**CHALLENGE 1**
List every human being mentioned by name in the devotional notes below.
**CHALLENGE 2**
According to the devotional notes below, for how long did Isaac pray about his wife's barrenness?

God does not forsake any generation that follows in the footsteps of spiritual giants. Few men leave a mark upon the world like Abraham. However, the blessing and power of God does not die with great men. In v. 11, God blesses his son Isaac. Maybe you have known spiritual giants, but they have now gone. God calls you to get serious, step forward, and he will empower you to serve Him as well.
Funerals are opportunities of influence. There are some people you only see at funerals and weddings. Ishmael and Isaac walked different paths, but v. 9 shows they were temporally brought together. Try not to miss these occasions to positively influence those you seldom see.
God’s promises do not negate prayer. Knowing that God’s plan was going to be carried out through him, Isaac could have taken a passive approach to his wife’s barrenness. Instead, Isaac avoids his father’s example in taking Hagar, and prays, no doubt for the better part of 20 years. God’s promises are not merely to be assumed, they are to be prayed for, which is why, even though He has promised to provide, we are to pray for our daily bread. Are you praying over God’s promises?

**DATASET RECORDS**
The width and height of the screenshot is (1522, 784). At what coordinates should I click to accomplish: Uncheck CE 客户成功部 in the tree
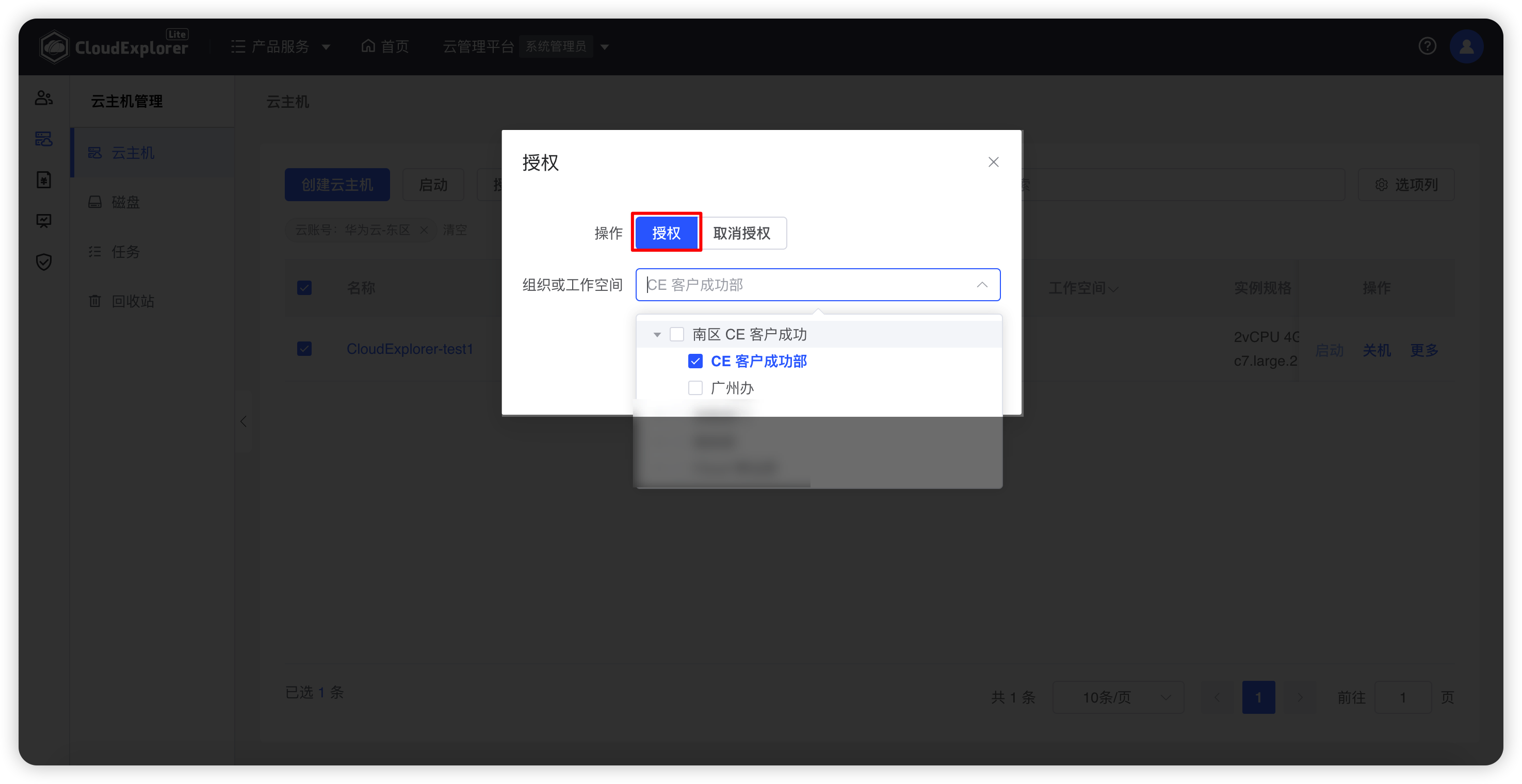tap(695, 361)
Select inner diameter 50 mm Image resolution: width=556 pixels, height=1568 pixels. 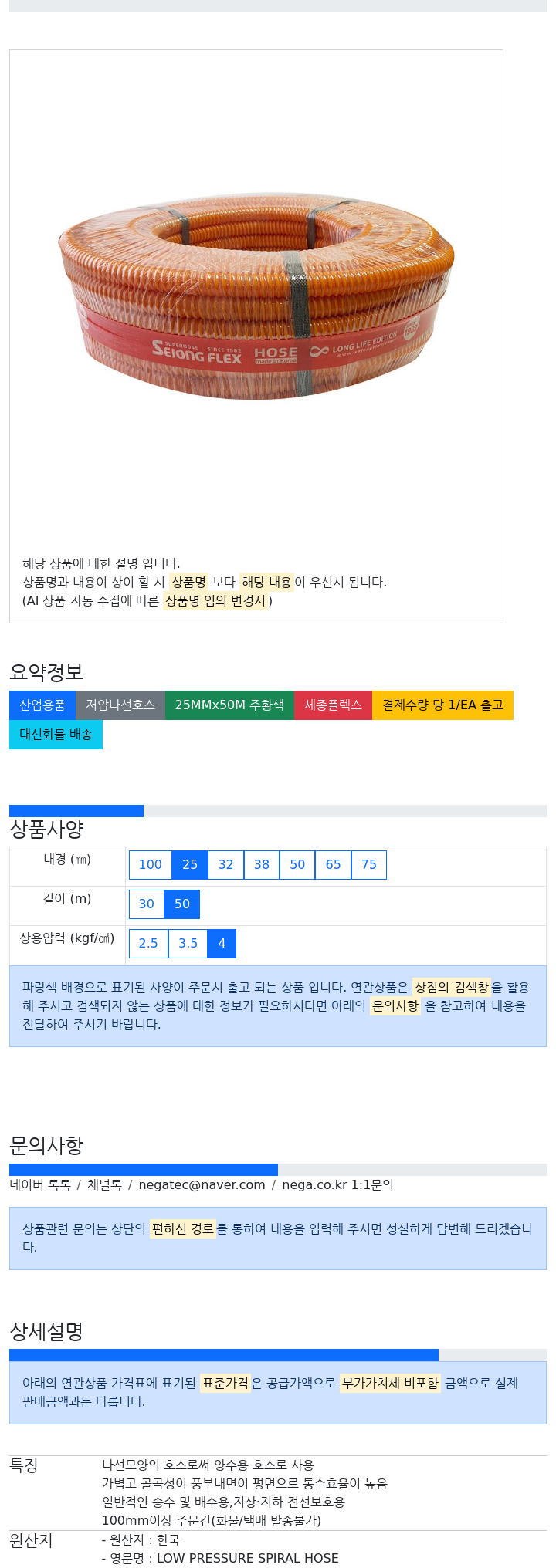[297, 865]
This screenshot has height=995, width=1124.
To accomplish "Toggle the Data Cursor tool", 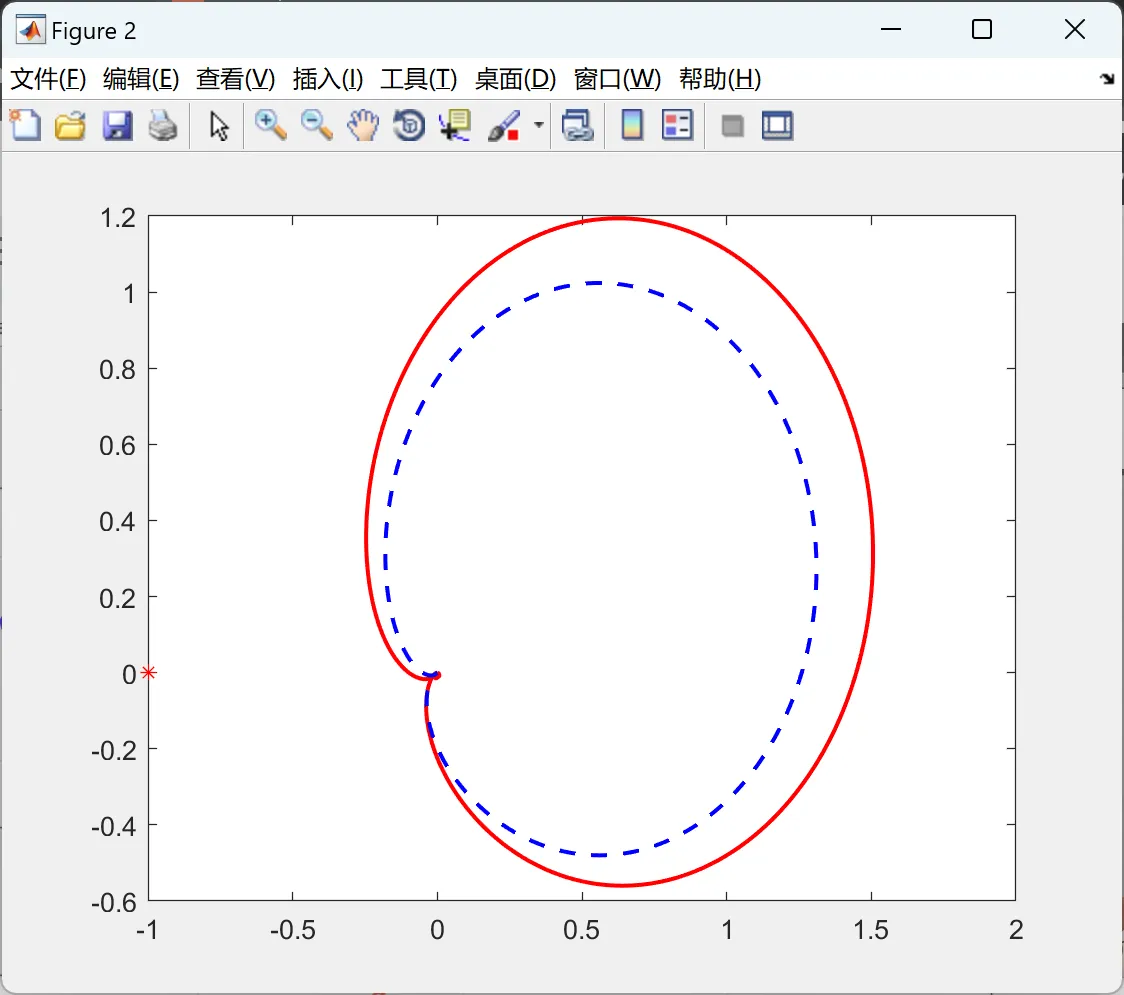I will tap(455, 126).
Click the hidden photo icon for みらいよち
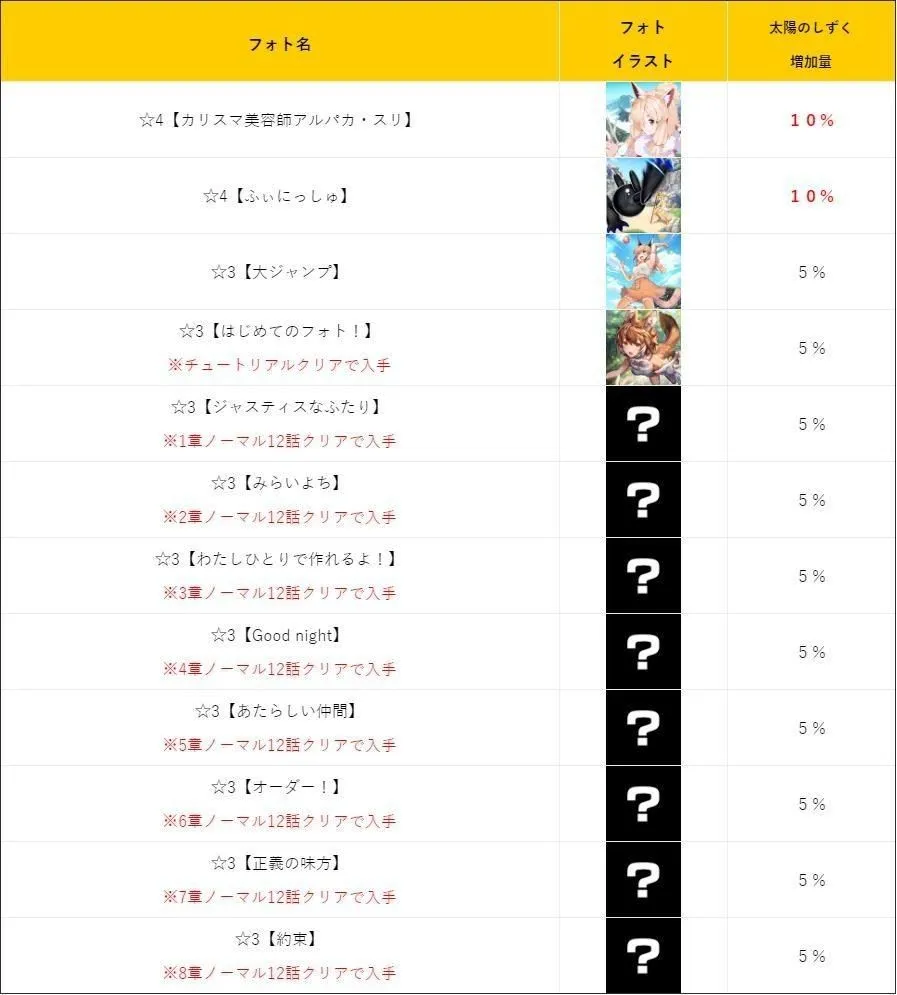This screenshot has height=995, width=897. [x=643, y=500]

**TASK RESPONSE 1**
Abraham, Isaac, Ishmael, Hagar

**TASK RESPONSE 2**
For the better part of 20 years.